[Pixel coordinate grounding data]
--- START ---

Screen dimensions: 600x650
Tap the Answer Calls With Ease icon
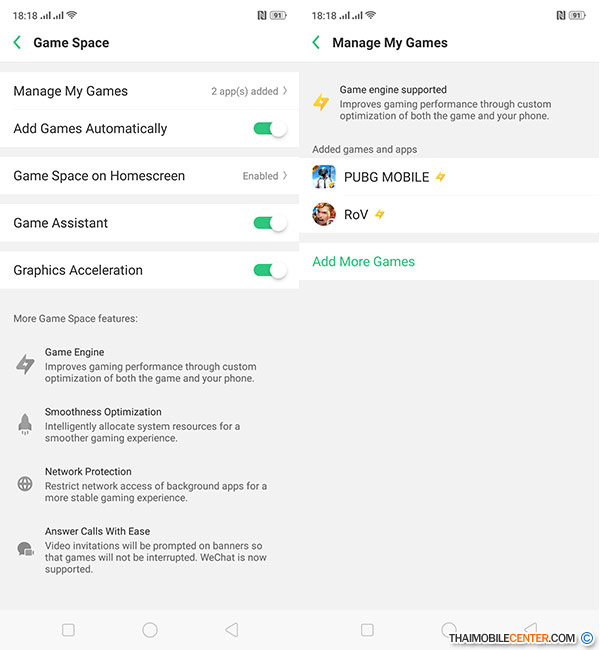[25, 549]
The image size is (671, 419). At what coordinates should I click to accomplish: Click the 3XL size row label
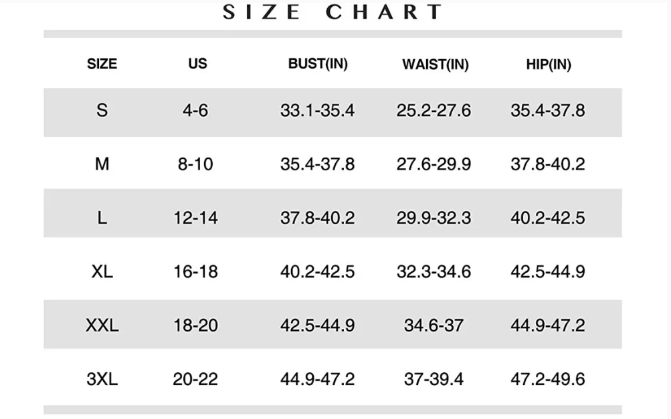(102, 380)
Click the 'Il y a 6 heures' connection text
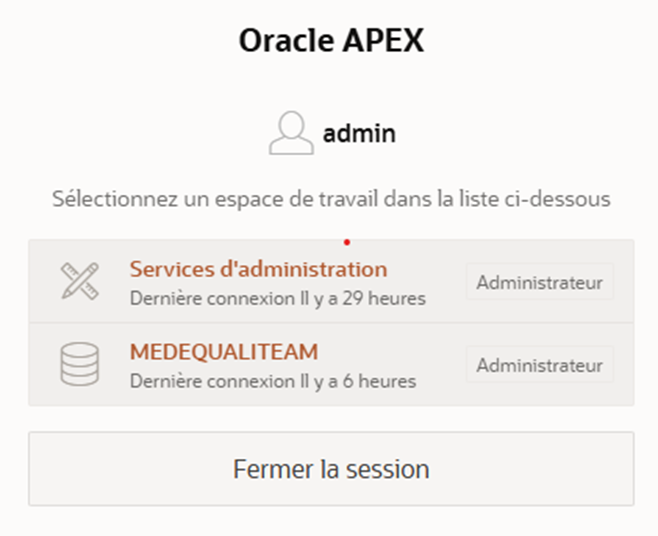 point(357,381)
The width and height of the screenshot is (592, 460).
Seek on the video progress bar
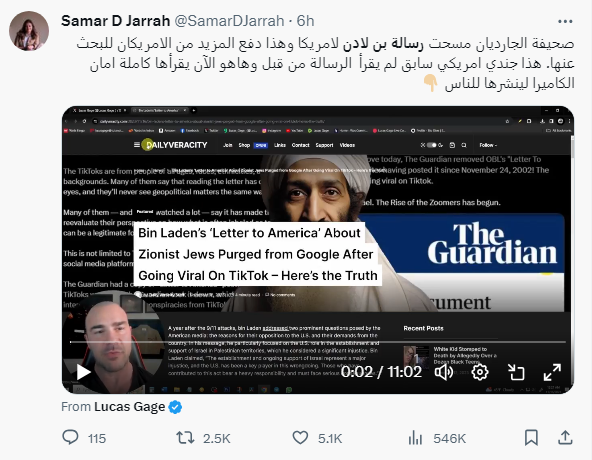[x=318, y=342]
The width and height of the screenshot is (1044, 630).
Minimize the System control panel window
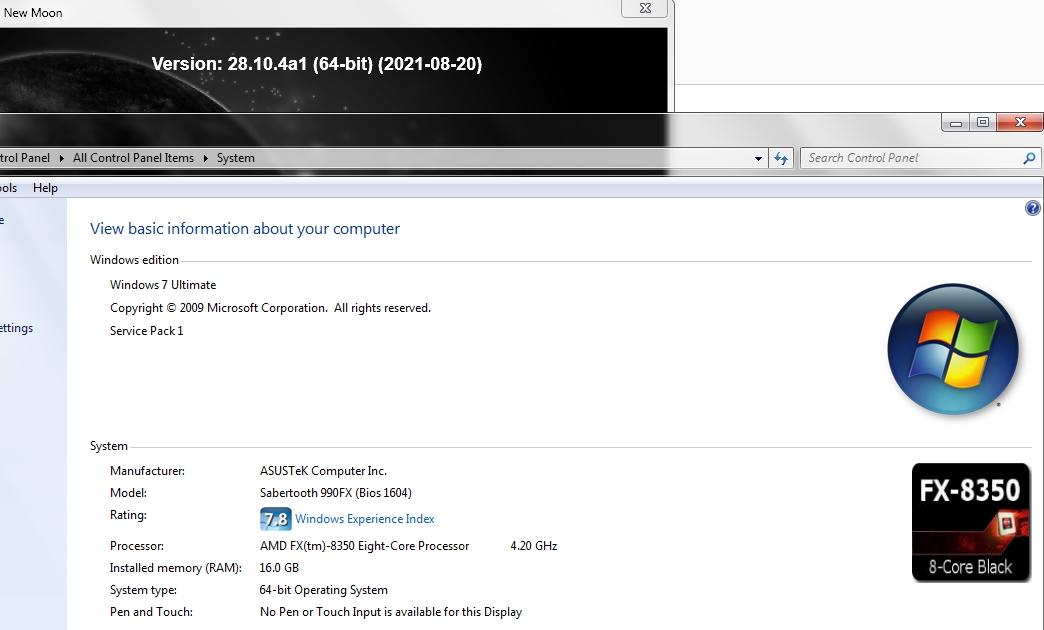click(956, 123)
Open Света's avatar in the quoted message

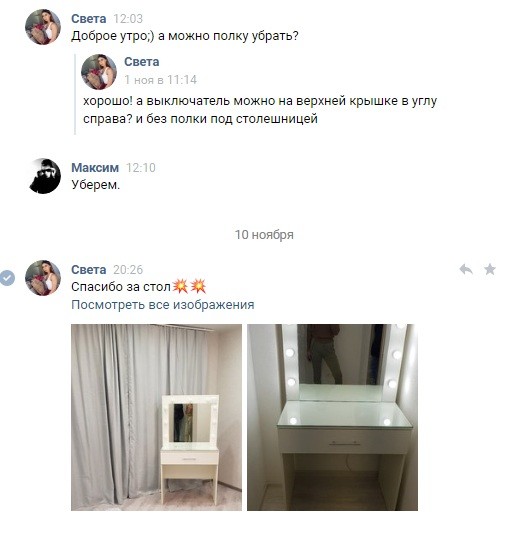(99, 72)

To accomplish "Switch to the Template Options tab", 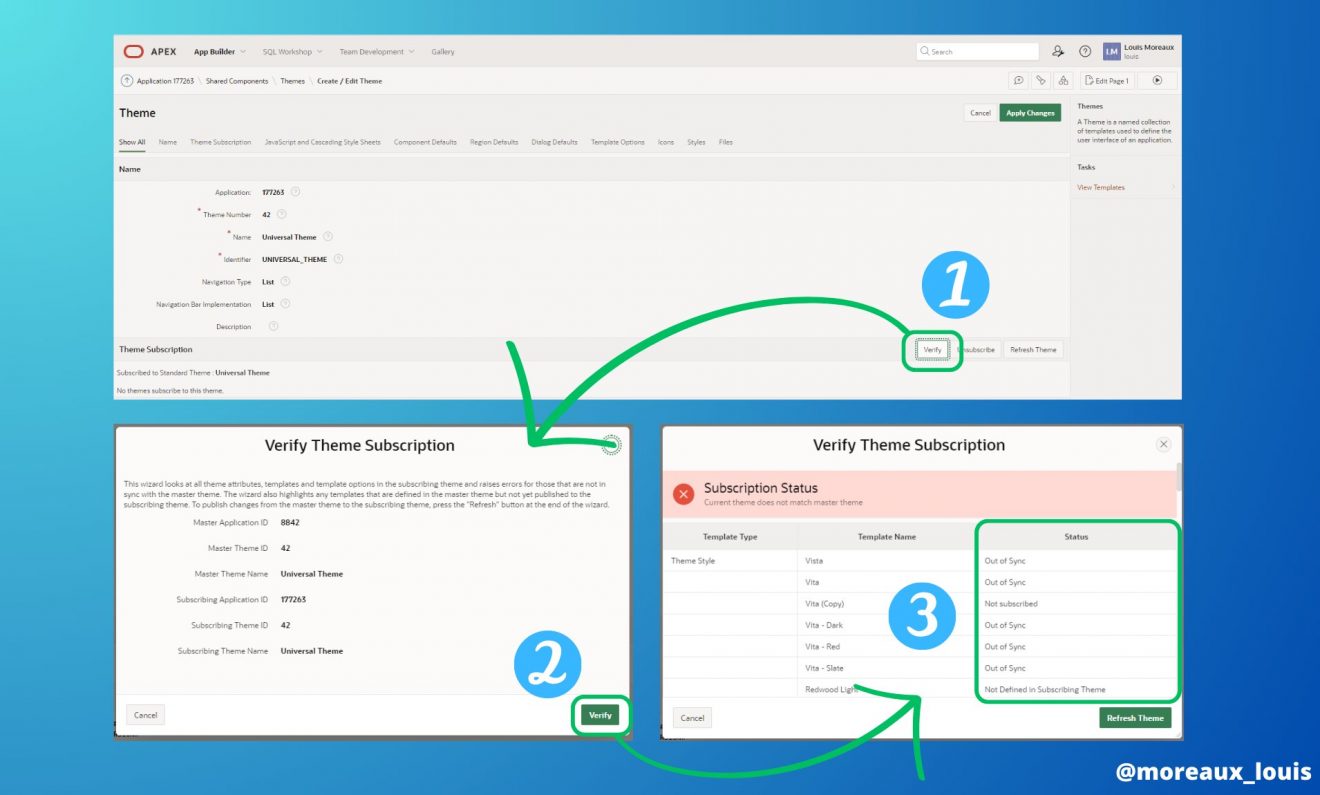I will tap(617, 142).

--- END ---

Required action — Please copy out from the data above, without any picture, exactly the lines running from the one that holds "Tap the Answer Calls With Ease icon" through the one that holds "The width and height of the screenshot is (592, 460).", and nothing beyond them.

Answer to the problem —
Tap the Answer Calls With Ease icon
[25, 549]
The image size is (671, 419). At what coordinates should I click to accomplish: Click the 3XL size row label
(102, 380)
Click the 'Il y a 6 heures' connection text
 point(357,381)
The width and height of the screenshot is (592, 460).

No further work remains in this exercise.